In the US it looks like the Democrats are gearing up for a minor stimulus package before the end of the year and a major one after Obama takes office, with support from such laissez-faire Republican luminaries as Martin Feldstein and center-right sages like Fareed Zakaria. The big question: will it focus on government investment in infrastructure? In East Asia, meanwhile, governments are heeding the call of various economists to bump up consumption with government-driven infrastructure investments, with the new big announcement being China’s commitment to spend a staggering $586 billion dollars, mainly on new infrastructure.

The announced sum of four trillion yuan represents about 16% of China’s economic output last year, and is roughly equal to the total of all central and local government spending in 2006. New spending of even half that amount would be substantial next to China’s six trillion yuan annual budget for this year.
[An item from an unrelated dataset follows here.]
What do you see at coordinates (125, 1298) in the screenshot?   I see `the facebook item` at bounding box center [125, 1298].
The plan includes spending in housing, infrastructure, agriculture, health care and social welfare, and features a tax deduction for capital spending by companies. China’s economy won’t be able to absorb so much spending immediately: Economists expect one or two more quarters of slowing growth at a minimum before a rebound could take hold.

Note that final sentence: one to two quarters. The objection to using infrastructure spending as stimulus in the US has classically been that new infrastructure spending takes too long to get underway, by which time the recession is over. When we say “too long”, we’re talking about five to ten years or more from the time a proposed new road, bridge, port, train, power plant, or what have you is mooted, to the time the concrete starts pouring.
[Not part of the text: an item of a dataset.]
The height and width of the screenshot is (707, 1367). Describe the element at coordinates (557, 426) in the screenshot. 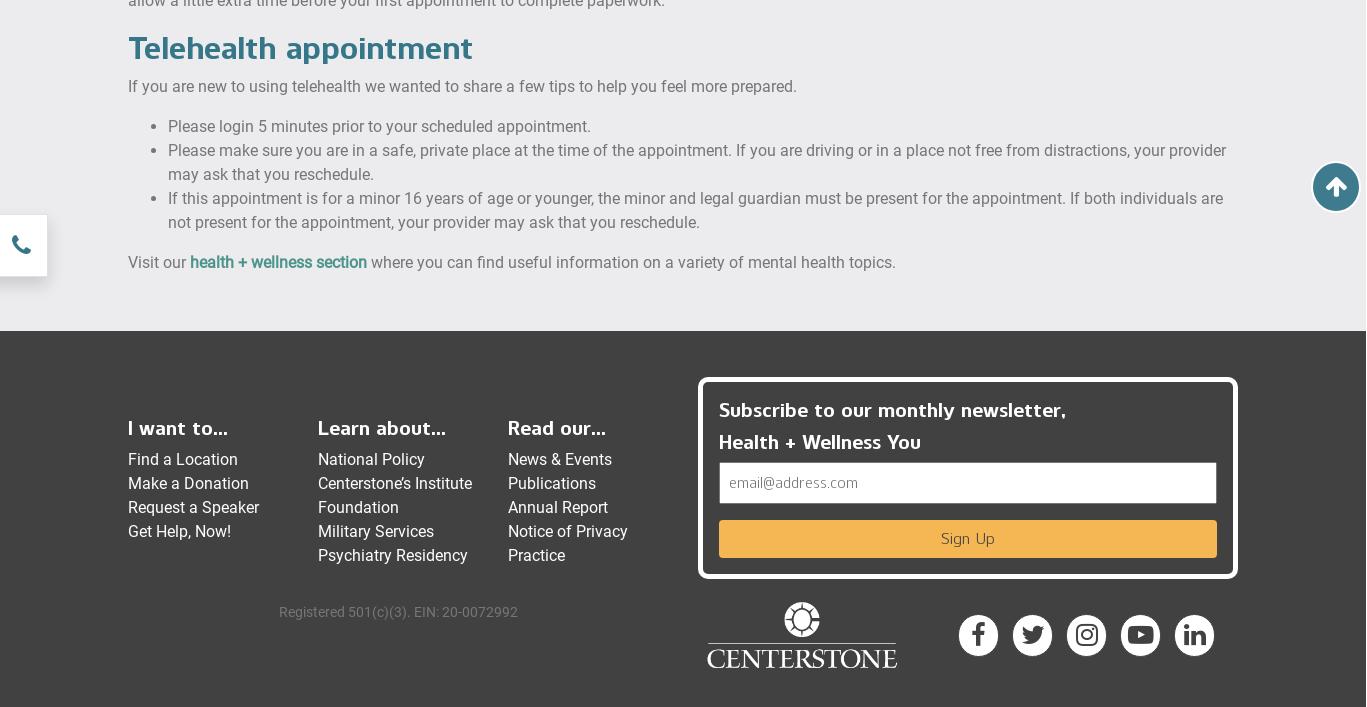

In China when they say the spending can’t take effect immediately, they mean it may take three to six months. I remember an article someone pointed out to me about 4 years ago which makes this phenomenon clear. It was about a Chinese highway construction project that had to traject a large river. “We’re not sure whether we’re going to build a bridge or a tunnel,” the lead engineer on the project said, “but whichever we choose, it will be done in six months.”

Obviously some of the difference is that in China they don’t do environmental review. They don’t do smart growth (not that the US does, mostly, either). They don’t have adequate procedures for input and objections by citizens and other stakeholders. They have brutal and autocratic methods for eminent domain, and pay inadequate compensation. Nevertheless, something has gone out of whack in the US. It takes us too long to do major infrastructure projects. If the legacy of this worldwide recession is that China emerges with spectacular 21st-century infrastructure and the US emerges with a dying bailed-out auto industry and big unemployment programs, then we’re going to have trouble in the coming decades.